Stored data
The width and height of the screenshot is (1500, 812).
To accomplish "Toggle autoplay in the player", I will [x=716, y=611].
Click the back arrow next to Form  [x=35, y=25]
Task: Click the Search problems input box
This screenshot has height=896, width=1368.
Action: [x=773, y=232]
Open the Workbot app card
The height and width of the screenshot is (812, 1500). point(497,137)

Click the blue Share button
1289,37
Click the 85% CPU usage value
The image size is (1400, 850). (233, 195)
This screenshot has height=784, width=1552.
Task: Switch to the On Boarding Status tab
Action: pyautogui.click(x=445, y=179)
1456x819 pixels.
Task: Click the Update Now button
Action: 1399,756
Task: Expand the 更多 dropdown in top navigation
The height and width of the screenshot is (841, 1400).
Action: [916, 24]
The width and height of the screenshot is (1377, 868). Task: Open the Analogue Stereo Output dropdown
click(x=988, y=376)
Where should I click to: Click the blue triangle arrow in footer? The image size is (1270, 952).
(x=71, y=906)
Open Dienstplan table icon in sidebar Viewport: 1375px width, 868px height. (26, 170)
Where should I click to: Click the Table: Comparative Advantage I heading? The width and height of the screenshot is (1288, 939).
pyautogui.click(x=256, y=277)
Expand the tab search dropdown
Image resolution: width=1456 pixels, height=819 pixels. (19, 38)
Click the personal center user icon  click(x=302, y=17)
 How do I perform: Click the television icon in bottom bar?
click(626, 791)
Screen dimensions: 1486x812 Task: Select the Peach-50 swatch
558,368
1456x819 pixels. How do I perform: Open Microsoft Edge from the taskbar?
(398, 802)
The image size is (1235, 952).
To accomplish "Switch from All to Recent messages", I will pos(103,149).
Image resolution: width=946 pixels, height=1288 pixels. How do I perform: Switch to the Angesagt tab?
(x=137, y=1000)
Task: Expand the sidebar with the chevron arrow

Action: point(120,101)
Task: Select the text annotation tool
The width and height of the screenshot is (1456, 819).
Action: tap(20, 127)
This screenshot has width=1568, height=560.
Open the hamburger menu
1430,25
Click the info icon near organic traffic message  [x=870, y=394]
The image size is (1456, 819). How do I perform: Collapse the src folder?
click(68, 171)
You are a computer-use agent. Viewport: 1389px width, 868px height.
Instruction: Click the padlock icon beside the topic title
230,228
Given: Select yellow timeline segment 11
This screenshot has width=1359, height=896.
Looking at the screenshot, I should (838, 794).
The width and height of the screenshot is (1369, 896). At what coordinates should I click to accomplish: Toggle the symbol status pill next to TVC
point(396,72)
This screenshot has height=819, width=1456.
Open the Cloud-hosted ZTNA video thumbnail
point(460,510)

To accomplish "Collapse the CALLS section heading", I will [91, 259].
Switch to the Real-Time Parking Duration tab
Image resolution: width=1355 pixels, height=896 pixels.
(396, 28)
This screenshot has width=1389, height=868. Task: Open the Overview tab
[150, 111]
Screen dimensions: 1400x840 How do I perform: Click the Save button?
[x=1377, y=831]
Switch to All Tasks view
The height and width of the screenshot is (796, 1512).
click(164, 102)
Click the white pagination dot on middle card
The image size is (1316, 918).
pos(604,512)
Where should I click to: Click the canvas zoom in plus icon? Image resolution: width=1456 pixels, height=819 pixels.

» **What the task asks**: From beginning to end, the data must be duplicated exactly.

» **Response area**:
The width and height of the screenshot is (1500, 812).
To accomplish "Toggle autoplay in the player", I will [x=716, y=611].
Click the back arrow next to Form  [x=35, y=25]
Task: Click the Search problems input box
This screenshot has height=896, width=1368.
Action: [x=773, y=232]
Open the Workbot app card
The height and width of the screenshot is (812, 1500). point(497,137)

Click the blue Share button
1289,37
Click the 85% CPU usage value
The image size is (1400, 850). (233, 195)
This screenshot has height=784, width=1552.
Task: Switch to the On Boarding Status tab
Action: pyautogui.click(x=445, y=179)
1456x819 pixels.
Task: Click the Update Now button
Action: 1399,756
Task: Expand the 更多 dropdown in top navigation
The height and width of the screenshot is (841, 1400).
Action: [916, 24]
The width and height of the screenshot is (1377, 868). Task: Open the Analogue Stereo Output dropdown
click(x=988, y=376)
Where should I click to: Click the blue triangle arrow in footer? The image size is (1270, 952).
(x=71, y=906)
Open Dienstplan table icon in sidebar Viewport: 1375px width, 868px height. (26, 170)
Where should I click to: Click the Table: Comparative Advantage I heading? The width and height of the screenshot is (1288, 939).
pyautogui.click(x=256, y=277)
Expand the tab search dropdown
Image resolution: width=1456 pixels, height=819 pixels. (19, 38)
Click the personal center user icon  click(x=302, y=17)
 How do I perform: Click the television icon in bottom bar?
click(626, 791)
Screen dimensions: 1486x812 Task: Select the Peach-50 swatch
558,368
1456x819 pixels. How do I perform: Open Microsoft Edge from the taskbar?
(398, 802)
The image size is (1235, 952).
To accomplish "Switch from All to Recent messages", I will pos(103,149).
Image resolution: width=946 pixels, height=1288 pixels. How do I perform: Switch to the Angesagt tab?
(x=137, y=1000)
Task: Expand the sidebar with the chevron arrow

Action: point(120,101)
Task: Select the text annotation tool
The width and height of the screenshot is (1456, 819).
Action: tap(20, 127)
This screenshot has width=1568, height=560.
Open the hamburger menu
1430,25
Click the info icon near organic traffic message  [x=870, y=394]
The image size is (1456, 819). How do I perform: Collapse the src folder?
click(68, 171)
You are a computer-use agent. Viewport: 1389px width, 868px height.
Instruction: Click the padlock icon beside the topic title
230,228
Given: Select yellow timeline segment 11
This screenshot has width=1359, height=896.
Looking at the screenshot, I should (838, 794).
The width and height of the screenshot is (1369, 896). At what coordinates should I click to accomplish: Toggle the symbol status pill next to TVC
point(396,72)
This screenshot has height=819, width=1456.
Open the Cloud-hosted ZTNA video thumbnail
point(460,510)

To accomplish "Collapse the CALLS section heading", I will [91, 259].
Switch to the Real-Time Parking Duration tab
Image resolution: width=1355 pixels, height=896 pixels.
(396, 28)
This screenshot has width=1389, height=868. Task: Open the Overview tab
[150, 111]
Screen dimensions: 1400x840 How do I perform: Click the Save button?
[x=1377, y=831]
Switch to All Tasks view
The height and width of the screenshot is (796, 1512).
click(164, 102)
Click the white pagination dot on middle card
The image size is (1316, 918).
pos(604,512)
Where should I click to: Click the canvas zoom in plus icon? Image resolution: width=1456 pixels, height=819 pixels.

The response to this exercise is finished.